What to do: Every record needs to be set down again without a single difference.

Material for this task:
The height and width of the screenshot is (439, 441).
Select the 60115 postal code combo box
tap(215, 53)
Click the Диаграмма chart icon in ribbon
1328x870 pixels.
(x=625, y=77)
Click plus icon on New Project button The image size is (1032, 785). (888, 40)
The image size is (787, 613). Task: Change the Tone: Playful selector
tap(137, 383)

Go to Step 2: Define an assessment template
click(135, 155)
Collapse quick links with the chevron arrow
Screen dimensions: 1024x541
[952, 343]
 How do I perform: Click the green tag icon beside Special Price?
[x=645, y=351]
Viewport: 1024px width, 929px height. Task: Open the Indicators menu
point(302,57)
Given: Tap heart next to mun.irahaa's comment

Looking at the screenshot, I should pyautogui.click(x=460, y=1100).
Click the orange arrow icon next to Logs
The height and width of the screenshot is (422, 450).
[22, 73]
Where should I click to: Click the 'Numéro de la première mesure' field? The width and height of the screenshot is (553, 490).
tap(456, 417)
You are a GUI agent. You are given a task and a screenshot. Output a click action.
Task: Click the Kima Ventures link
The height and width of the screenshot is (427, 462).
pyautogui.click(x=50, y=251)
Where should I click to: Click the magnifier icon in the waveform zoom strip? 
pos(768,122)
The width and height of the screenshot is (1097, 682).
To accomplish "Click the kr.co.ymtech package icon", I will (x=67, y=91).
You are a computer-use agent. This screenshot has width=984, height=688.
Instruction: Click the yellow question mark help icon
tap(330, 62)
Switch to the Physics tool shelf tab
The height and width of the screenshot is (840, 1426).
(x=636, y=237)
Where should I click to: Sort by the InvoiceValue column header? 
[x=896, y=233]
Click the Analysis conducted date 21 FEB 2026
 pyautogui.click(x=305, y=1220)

Response area:
The height and width of the screenshot is (439, 441).
Select the 60115 postal code combo box
tap(215, 53)
Click the Диаграмма chart icon in ribbon
1328x870 pixels.
(x=625, y=77)
Click plus icon on New Project button The image size is (1032, 785). (888, 40)
The image size is (787, 613). Task: Change the Tone: Playful selector
tap(137, 383)

Go to Step 2: Define an assessment template
click(135, 155)
Collapse quick links with the chevron arrow
Screen dimensions: 1024x541
[952, 343]
 How do I perform: Click the green tag icon beside Special Price?
[x=645, y=351]
Viewport: 1024px width, 929px height. Task: Open the Indicators menu
point(302,57)
Given: Tap heart next to mun.irahaa's comment

Looking at the screenshot, I should pyautogui.click(x=460, y=1100).
Click the orange arrow icon next to Logs
The height and width of the screenshot is (422, 450).
[22, 73]
Where should I click to: Click the 'Numéro de la première mesure' field? The width and height of the screenshot is (553, 490).
tap(456, 417)
You are a GUI agent. You are given a task and a screenshot. Output a click action.
Task: Click the Kima Ventures link
The height and width of the screenshot is (427, 462).
pyautogui.click(x=50, y=251)
Where should I click to: Click the magnifier icon in the waveform zoom strip? 
pos(768,122)
The width and height of the screenshot is (1097, 682).
To accomplish "Click the kr.co.ymtech package icon", I will (x=67, y=91).
You are a computer-use agent. This screenshot has width=984, height=688.
Instruction: Click the yellow question mark help icon
tap(330, 62)
Switch to the Physics tool shelf tab
The height and width of the screenshot is (840, 1426).
(x=636, y=237)
Where should I click to: Sort by the InvoiceValue column header? 
[x=896, y=233]
Click the Analysis conducted date 21 FEB 2026
 pyautogui.click(x=305, y=1220)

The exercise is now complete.